Birdman is quite different than any of Alejandro Gonzalez Inarritu’s previous efforts, which include prestige pics like 21 Grams and Babel. I welcome the grim weirdness from him and wouldn’t mind seeing more of it. Birdman is less of a Hollywood satire than you might expect from the premise, and much more about The Theater. Thus it is a movie that is probably most appreciated by actors and other theater-folk, who are both tenderly embraced and thoroughly mocked by this movie. Films about tortured talent are big this year — Whiplash being the more slick and entertaining release currently in the theaters, and Frank being slightly more grounded in reality. Individual moments crackle with wit and originality — I wish the overall thrust of the story had the same originality.
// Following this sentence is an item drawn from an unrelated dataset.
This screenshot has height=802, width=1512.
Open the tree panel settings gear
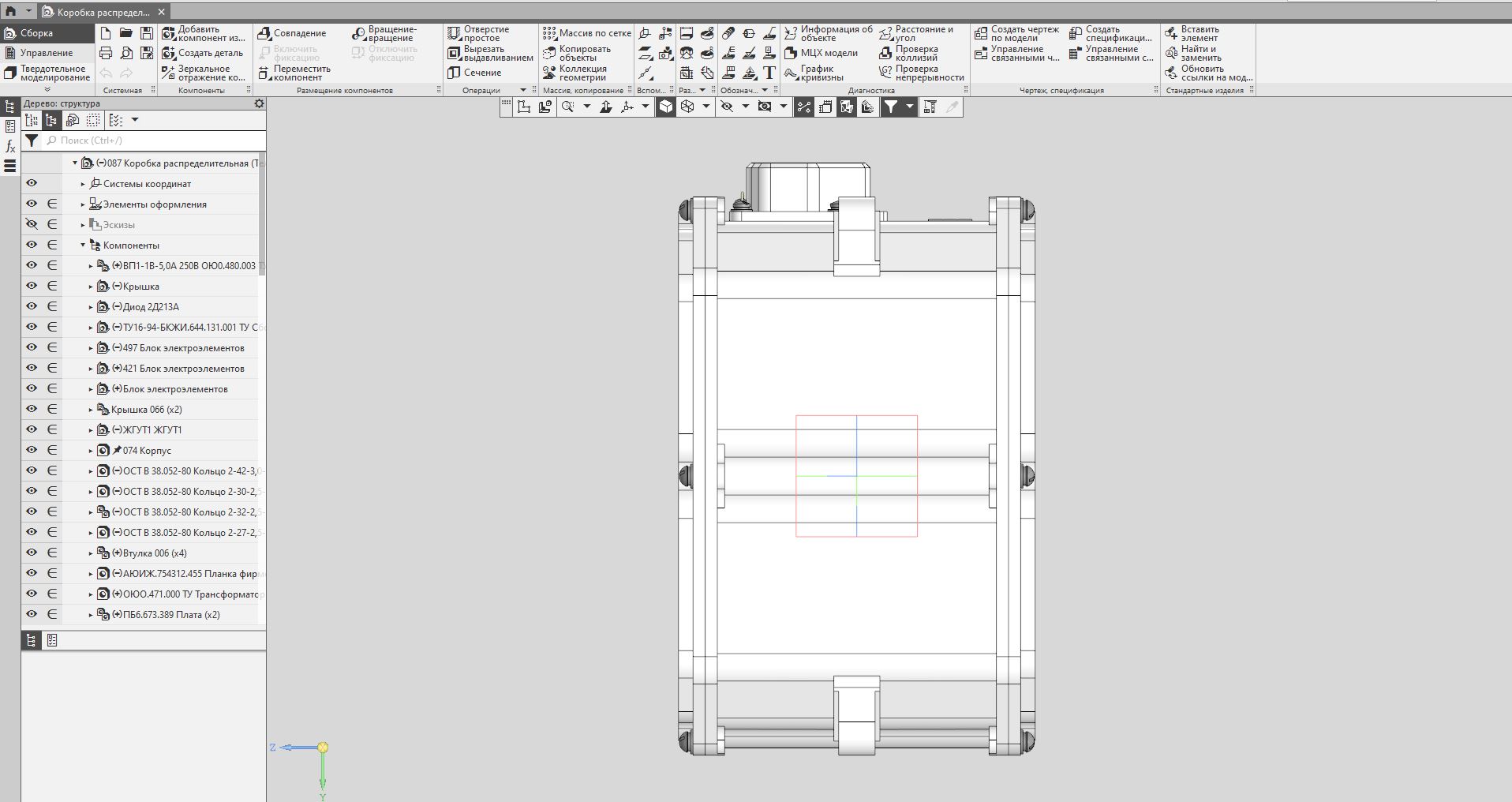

Instead, it’s a masterfully silly, self-indulgent movie best enjoyed by the very people who made it. That’s not really a bad thing, but Black Swan ended on a surprising note of excellence, with a bloody Nina awash in lights and applause and one sublime line of dialogue: “I was perfect.” Birdman seems poised to end on a similar beat, and then goes on. Like Riggan, Birdman doesn’t quite know what its limits are and over-reaches trying to make a grandiose artistic point that it already made several times over. Less is not more here.
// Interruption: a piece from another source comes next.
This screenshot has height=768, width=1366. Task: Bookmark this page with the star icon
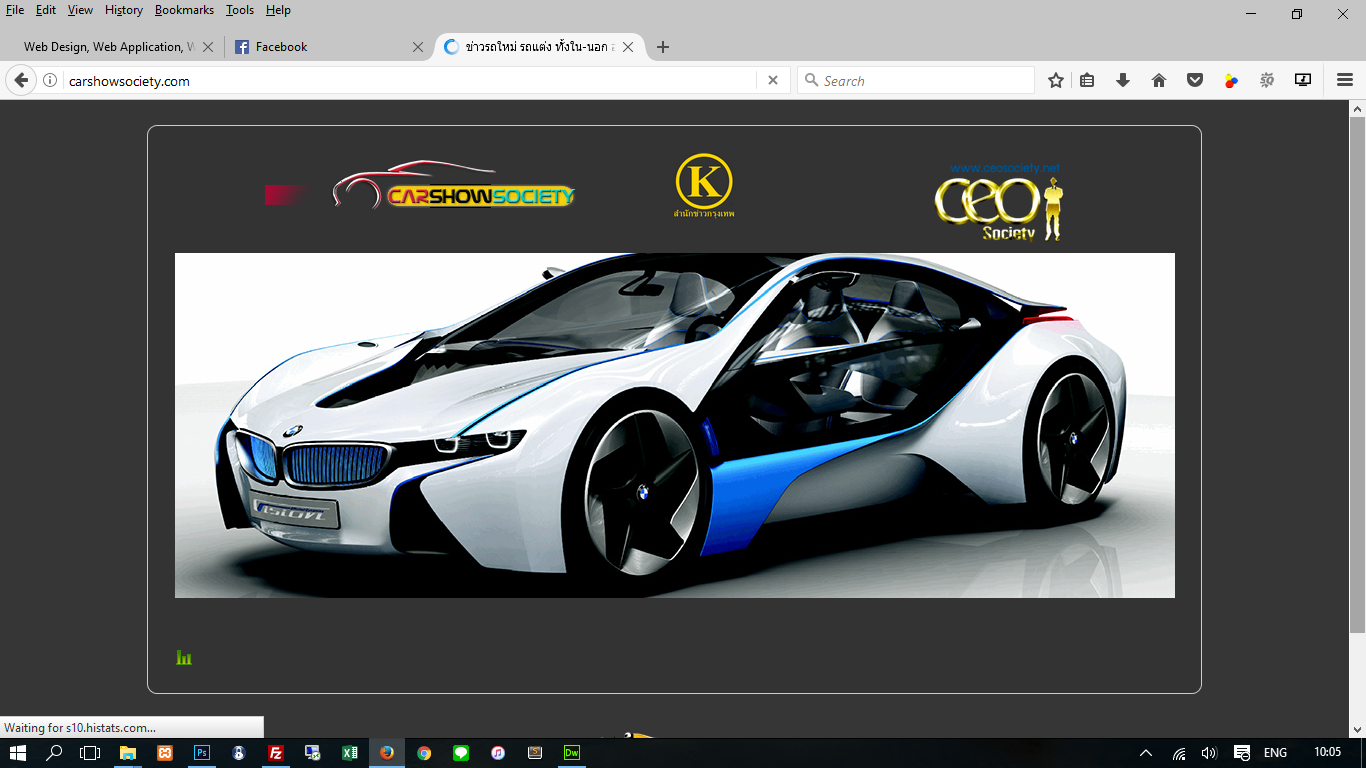pos(1055,81)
I don’t suppose Riggan would take too kindly to my criticism, however, so let’s wrap this up before I overstay my welcome. Riggan Thompson had no chance in hell of earning an Oscar nomination for playing Birdman, but the same can’t be said for Michael Keaton. He’s a very good Birdman, but still a better Batman. I’m glad he’s back in a starring role, still getting nuts after all these years.